# Crypto Companies Under ‘Scary’ Attack by North Korean Hackers

The cryptocurrency industry is under constant attack by North Korean hackers, who have become highly proficient at tricking crypto owners and blockchain technicians into giving up valuable information with elaborate "social engineering" schemes.

Social engineering is a broad term for the methods hackers employ to lure their victims into downloading malware, or disclosing crucial information like their user names and login credentials. Major computer networks have become fairly resistant to "brute-force" hacking, so intruders find it necessary to steal legitimate user names and passwords from unwitting victims, or trick them into installing virus programs on their computers.
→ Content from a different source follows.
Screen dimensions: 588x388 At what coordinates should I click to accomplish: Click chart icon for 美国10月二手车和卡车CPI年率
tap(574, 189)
Most of the headline-grabbing cybercrimes of recent years have involved some form or social engineering, such as the ubiquitous "phishing" technique, which tricks victims into responding to realistic-looking emails or downloading virus-laced attachments. Reuters recently interviewed 25 cryptocurrency experts, corporate representatives, and victims of cybercrime who warned that North Korean hackers have grown relentless in their efforts to steal digital currency.
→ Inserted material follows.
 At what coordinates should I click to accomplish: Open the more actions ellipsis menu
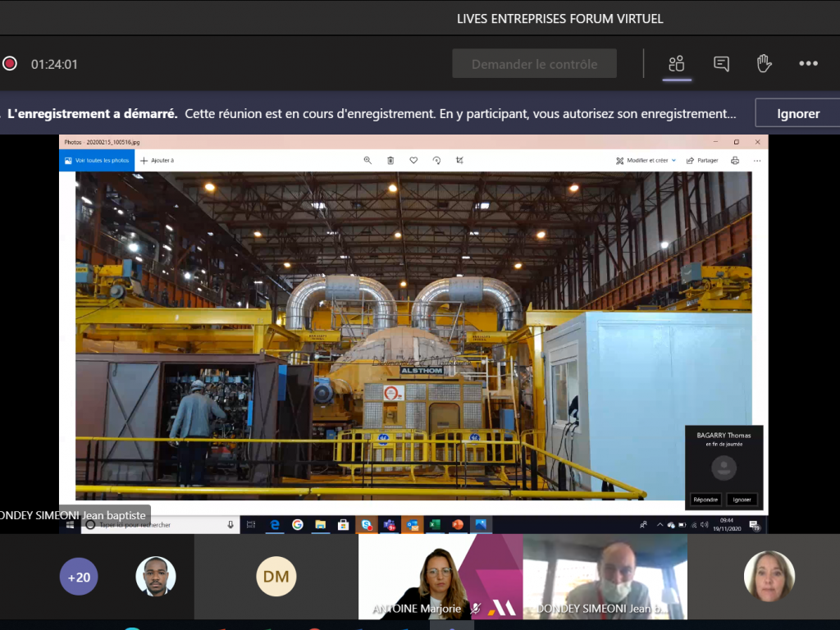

The attacks have grown significantly more sophisticated and effective over the past year. "It happens to me all the time and I'm sure it happens to everybody in this space," said Carlos Yanez, a business development executive at blockchain analytics firm Global Ledger. "It's scary how far they've come."

The FBI posted an alert on Wednesday warning that North Korea is conducting highly tailored, difficult-to-detect social engineering campaigns against employees of decentralized finance cryptocurrency and similar businesses to deploy malware and steal company cryptocurrency.

"North Korean malicious cyber actors conducted research on a variety of targets connected to cryptocurrency exchange-traded funds (ETFs) over the last several months," the FBI warned. "This research included pre-operational preparations suggesting North Korean actors may attempt malicious cyber activities against companies associated with cryptocurrency ETFs or other cryptocurrency-related financial product."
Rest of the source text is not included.